Text under study:
•••••

Clark waste firm ready to defy closure order for Tarlac landfill

Clark waste firm ready to defy closure order for Tarlac landfill

SAFE DISPOSAL The engineered sanitary landfill of the Metro Clark Waste Management Corp. in Barangay Kalangitan, Capas, Tarlac, caters to 120 local governments and hospitals in Luzon,
and the only facility accredited to accept treated hazardous wastes. —METRO CLARK WASTE MANAGEMENT CORP.

CLARK FREEPORT — The Metro Clark Waste Management Corp. (MCWMC) announced on Thursday it would continue accepting waste in its 100-hectare landfill in Capas, Tarlac, in defiance of the order of the state-owned Bases Conversion and Development Authority (BCDA) and Clark Development Corp. (CDC) to close the facility in October.

“We will continue operating,” MCWMC executive vice president Victoria Gaetos told reporters at a press briefing here. Reading from a statement, she said: “We want to assure the public that there is no issue with the continuation of our lease, and the rumors about the lease expiring are unfounded.”

Gaetos clarified that what was expiring this October was the exclusivity clause in the service agreement with locators at the Clark freeport zone.

As for the lease contract that it signed with the CDC in 1999, the duration and expiration dates have not been fixed, she said.

Nevertheless, Gaetos said MCWMC is shielded by Republic Act No. 7652 and Executive Order No. 429, which both protect investors in the country by giving them 50 years of operations and a 25-year renewal.

BOT law

MCWMC, a joint consortium of Filipino and German investors, operates the country’s first and most advanced German-engineered sanitary landfill within the Clark Special Economic Zone (CSEZ) in Capas town, Tarlac province.

It services thousands of businesses operating in CSEZ and the Subic freeport and over 100 local government units in Central and Northern Luzon, including Baguio City. BCDA and CDC officials, in ordering the closure of the landfill, cited the Office of the Government Corporate Counsel’s legal opinion that extending the MCWMC contract beyond October 2024 would be against the Build-Operate-Transfer (BOT) law.

•••••

Given data:
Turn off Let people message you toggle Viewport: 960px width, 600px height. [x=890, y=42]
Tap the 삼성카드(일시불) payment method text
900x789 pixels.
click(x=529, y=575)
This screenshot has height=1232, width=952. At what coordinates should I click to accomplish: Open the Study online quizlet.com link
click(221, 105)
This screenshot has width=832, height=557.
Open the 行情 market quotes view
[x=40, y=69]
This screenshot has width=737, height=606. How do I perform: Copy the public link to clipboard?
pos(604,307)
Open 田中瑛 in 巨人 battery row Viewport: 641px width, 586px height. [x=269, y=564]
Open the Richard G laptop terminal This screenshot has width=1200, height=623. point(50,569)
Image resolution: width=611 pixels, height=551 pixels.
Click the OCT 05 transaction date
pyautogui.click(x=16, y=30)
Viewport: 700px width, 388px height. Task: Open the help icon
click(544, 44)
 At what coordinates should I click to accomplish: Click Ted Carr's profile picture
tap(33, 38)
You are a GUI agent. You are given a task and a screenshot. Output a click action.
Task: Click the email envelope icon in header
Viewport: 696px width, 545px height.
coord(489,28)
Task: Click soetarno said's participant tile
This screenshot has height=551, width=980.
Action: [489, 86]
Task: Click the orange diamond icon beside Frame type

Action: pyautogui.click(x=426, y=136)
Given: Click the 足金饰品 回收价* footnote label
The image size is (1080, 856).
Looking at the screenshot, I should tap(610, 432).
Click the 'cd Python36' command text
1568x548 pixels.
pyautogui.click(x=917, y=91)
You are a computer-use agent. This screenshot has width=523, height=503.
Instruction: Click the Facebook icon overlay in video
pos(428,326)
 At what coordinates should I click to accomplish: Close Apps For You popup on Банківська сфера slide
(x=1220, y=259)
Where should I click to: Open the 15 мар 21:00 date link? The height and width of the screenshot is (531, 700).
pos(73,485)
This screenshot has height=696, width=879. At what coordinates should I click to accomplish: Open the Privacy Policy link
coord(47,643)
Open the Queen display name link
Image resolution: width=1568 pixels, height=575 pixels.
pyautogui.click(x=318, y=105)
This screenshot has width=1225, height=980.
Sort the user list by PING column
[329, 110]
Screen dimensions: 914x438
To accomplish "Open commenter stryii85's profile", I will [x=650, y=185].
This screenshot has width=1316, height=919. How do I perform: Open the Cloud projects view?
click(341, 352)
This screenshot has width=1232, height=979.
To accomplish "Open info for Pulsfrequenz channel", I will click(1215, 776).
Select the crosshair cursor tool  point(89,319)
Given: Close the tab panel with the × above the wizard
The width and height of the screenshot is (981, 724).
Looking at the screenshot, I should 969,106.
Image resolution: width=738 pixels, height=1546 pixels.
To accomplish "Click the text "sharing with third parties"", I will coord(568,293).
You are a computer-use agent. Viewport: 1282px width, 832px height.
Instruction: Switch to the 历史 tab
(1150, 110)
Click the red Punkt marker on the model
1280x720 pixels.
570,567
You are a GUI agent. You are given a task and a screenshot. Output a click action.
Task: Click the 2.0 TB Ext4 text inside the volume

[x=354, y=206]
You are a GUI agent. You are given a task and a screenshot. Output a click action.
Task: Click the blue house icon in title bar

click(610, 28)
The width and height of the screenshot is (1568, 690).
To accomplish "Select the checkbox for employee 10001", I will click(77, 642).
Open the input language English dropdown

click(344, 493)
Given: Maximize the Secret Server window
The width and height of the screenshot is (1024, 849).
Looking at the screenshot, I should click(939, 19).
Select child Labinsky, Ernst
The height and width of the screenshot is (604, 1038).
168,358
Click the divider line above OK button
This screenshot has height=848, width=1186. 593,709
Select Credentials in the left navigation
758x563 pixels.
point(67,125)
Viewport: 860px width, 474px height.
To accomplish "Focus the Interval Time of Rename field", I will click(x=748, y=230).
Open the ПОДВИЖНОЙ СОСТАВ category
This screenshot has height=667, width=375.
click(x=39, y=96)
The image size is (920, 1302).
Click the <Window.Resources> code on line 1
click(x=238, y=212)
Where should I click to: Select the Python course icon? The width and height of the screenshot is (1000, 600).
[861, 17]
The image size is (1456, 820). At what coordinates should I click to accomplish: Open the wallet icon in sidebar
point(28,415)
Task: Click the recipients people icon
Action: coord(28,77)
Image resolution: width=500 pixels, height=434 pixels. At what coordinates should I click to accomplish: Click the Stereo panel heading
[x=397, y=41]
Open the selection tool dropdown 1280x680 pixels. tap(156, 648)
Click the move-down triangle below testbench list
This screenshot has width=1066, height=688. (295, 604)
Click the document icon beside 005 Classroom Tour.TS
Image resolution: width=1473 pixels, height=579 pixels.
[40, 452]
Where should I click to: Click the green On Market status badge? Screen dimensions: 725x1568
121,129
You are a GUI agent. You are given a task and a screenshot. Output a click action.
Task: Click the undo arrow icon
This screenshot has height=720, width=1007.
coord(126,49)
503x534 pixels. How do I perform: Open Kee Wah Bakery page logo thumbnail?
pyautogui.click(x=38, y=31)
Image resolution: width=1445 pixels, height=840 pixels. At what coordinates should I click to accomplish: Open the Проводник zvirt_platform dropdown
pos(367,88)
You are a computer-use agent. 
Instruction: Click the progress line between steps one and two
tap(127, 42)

•••••

The problem: Can you carry the news article on the Tarlac landfill closure dispute forward from its last sentence? You won't need the items for this.

Expected answer:
The CDC said it also inquired with the Environmental Management Bureau about the drawdown plan for MCWMC to allow the company to recoup its investments.

However, Gaetos said the BOT law was never cited in the lease contract. The firm is now in its 25th year.

MCWMC has gone to the Angeles City Regional Trial Court’s Branch 114 to reform the contract, fix the period, and compel the CDC to perform its obligations to the company.

READ: BCDA: No looming garbage crisis in Central Luzon

Holger Holts, MCWMC technical director, said the three new waste facilities in the towns of Porac and Floridablanca, both in Pampanga, are “insufficient” in handling the daily volume of waste in the local areas in terms of size.

The Kalangitan landfill has filled up 36 hectares and has readied 39 ha to take waste from 120 local governments and hospitals.

Since it is the only accredited landfill to store treated medical waste, closing it would have no place for alternative storage. “We will continue until the case is pending. If they insist, we will file a TRO (temporary restraining order),” said lawyer Hans Roger Luna, MCWMC counsel.